[DATA FOR THIS EXERCISE — start]

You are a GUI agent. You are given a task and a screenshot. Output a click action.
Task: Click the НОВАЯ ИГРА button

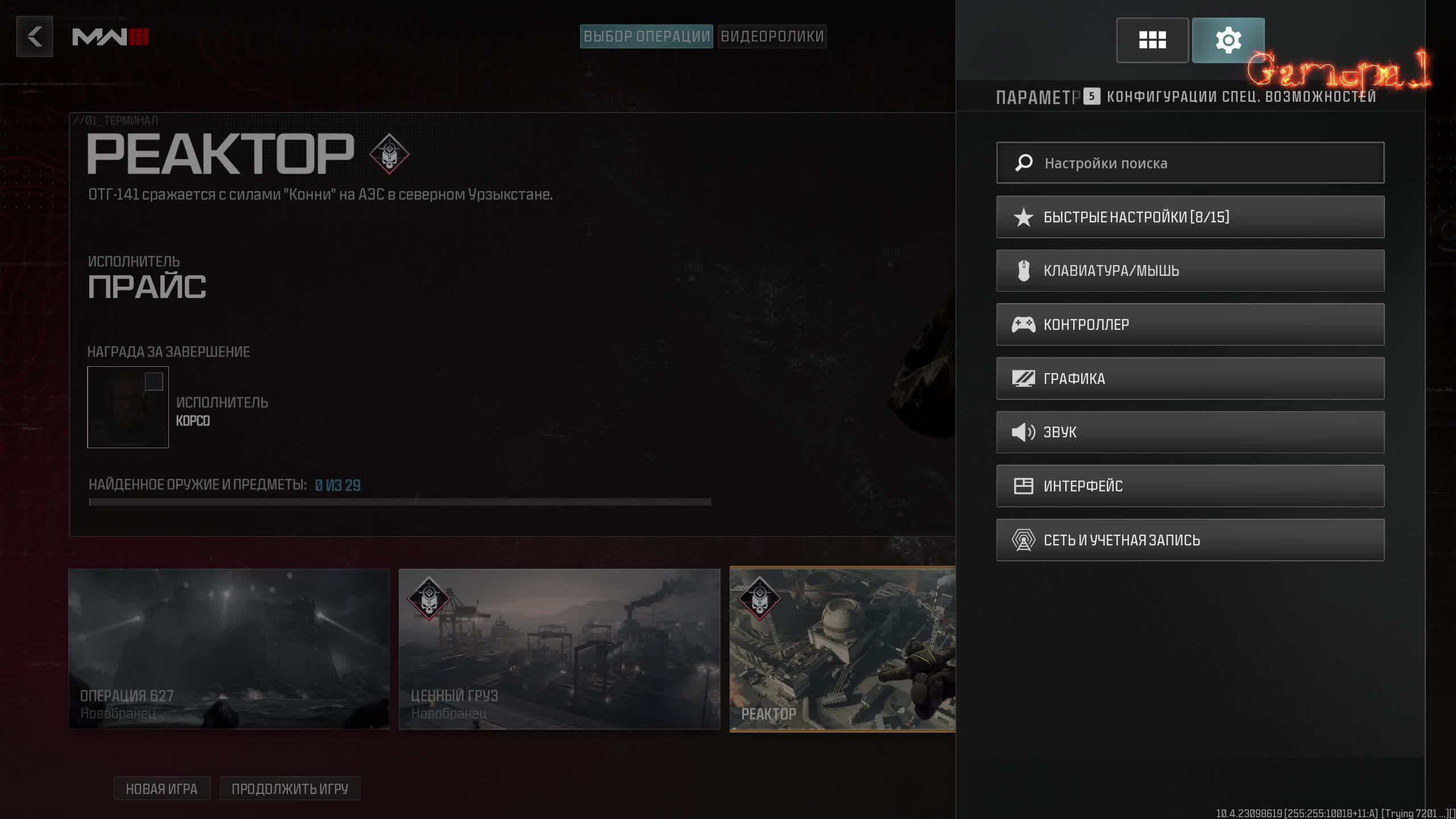coord(162,788)
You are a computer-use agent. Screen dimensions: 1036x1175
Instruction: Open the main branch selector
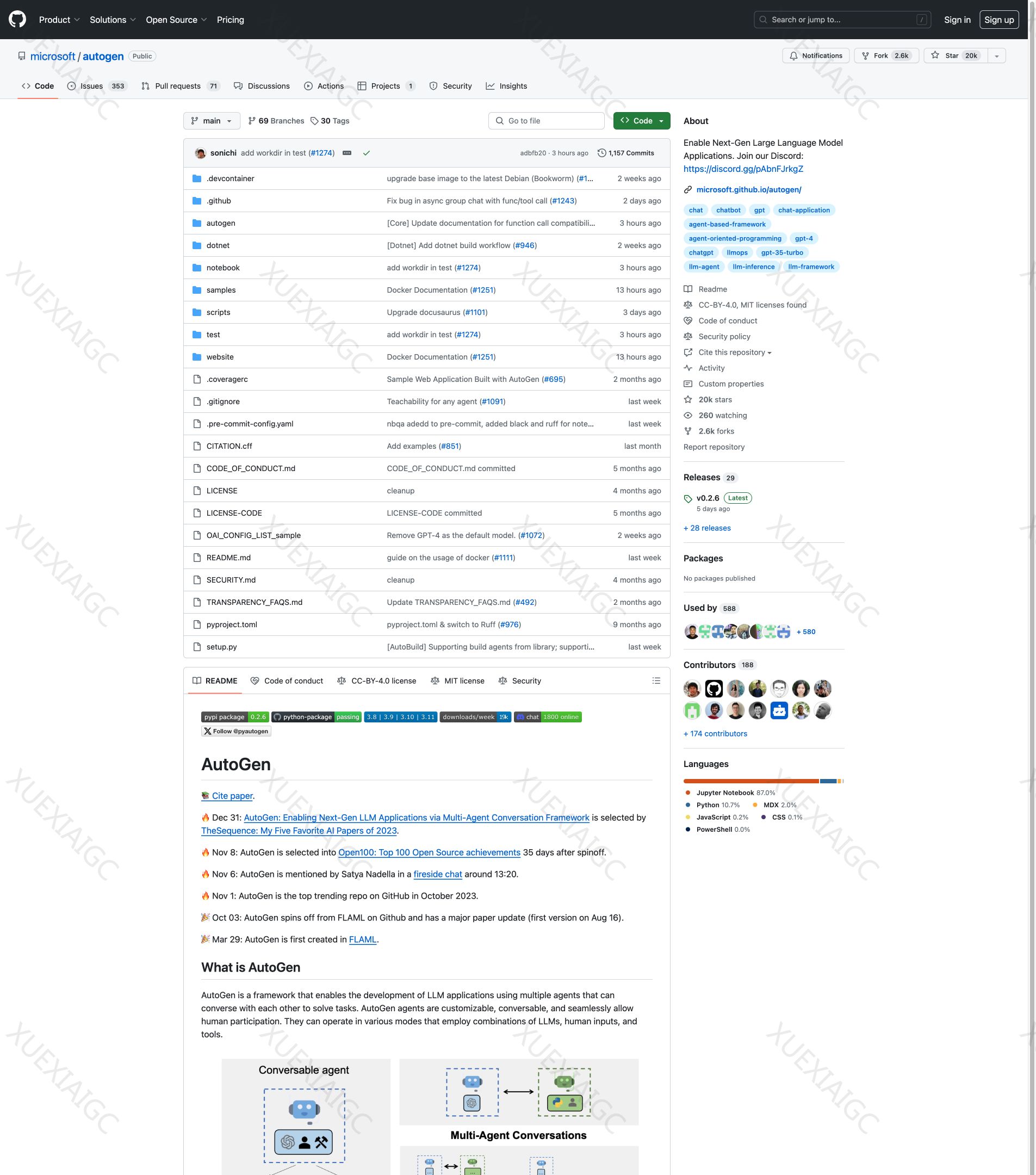coord(211,121)
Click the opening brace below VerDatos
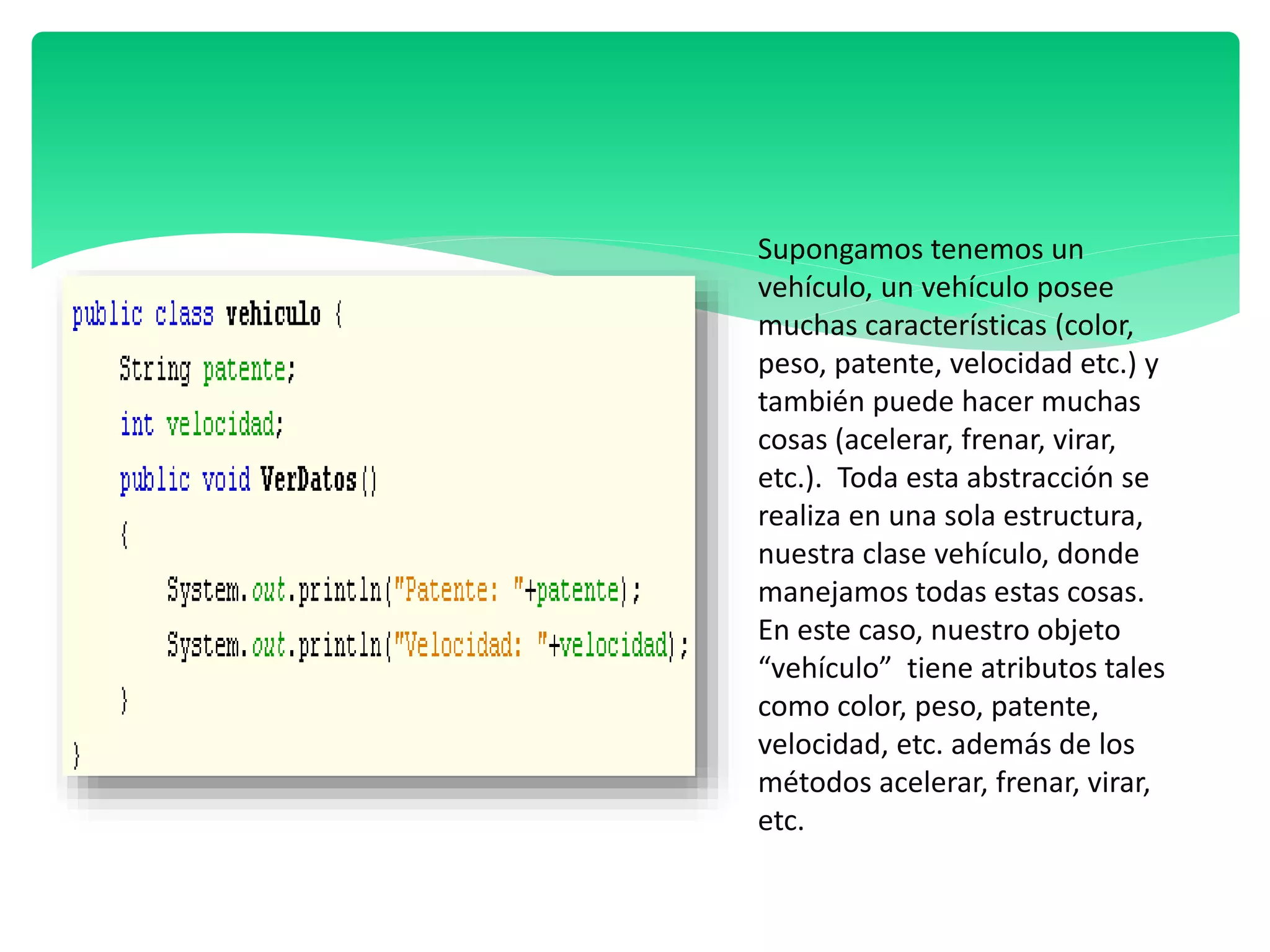 click(125, 534)
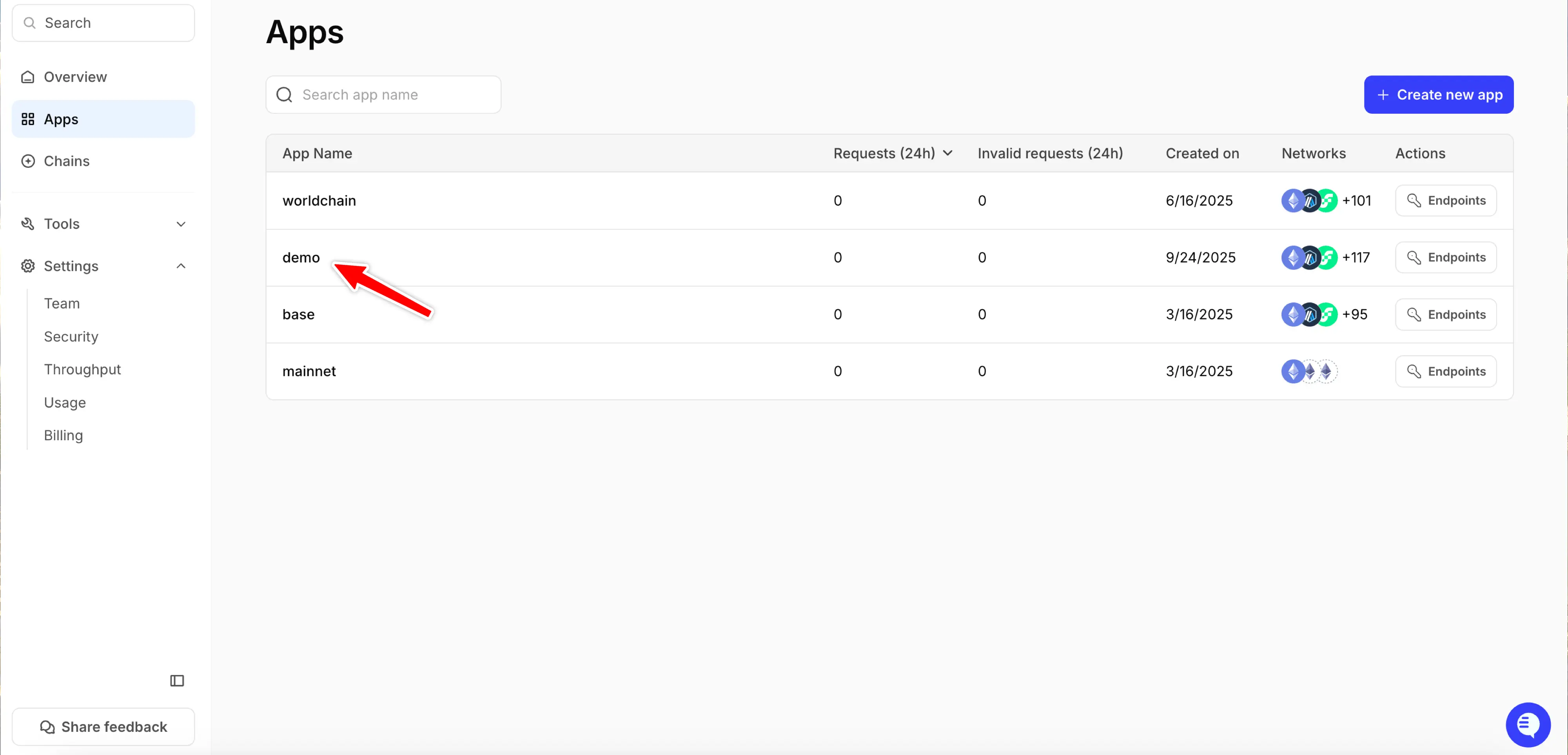The image size is (1568, 755).
Task: Click the sidebar collapse panel icon
Action: pyautogui.click(x=176, y=681)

[DATA FOR THIS EXERCISE — finish]

• WORK INSTRUCTIONS: An exact copy of the listing is required; return it without any pictures.

• ANSWER SECTION:
You are a GUI agent. You are given a task and a screenshot. Output a click action.
Task: Click the НОВАЯ ИГРА button

coord(162,788)
You are a computer-use agent. Screen dimensions: 1036x1175
Instruction: Open the main branch selector
coord(211,121)
Click the opening brace below VerDatos
 click(125, 534)
The image size is (1568, 755).
Task: Click the sidebar collapse panel icon
Action: pyautogui.click(x=176, y=681)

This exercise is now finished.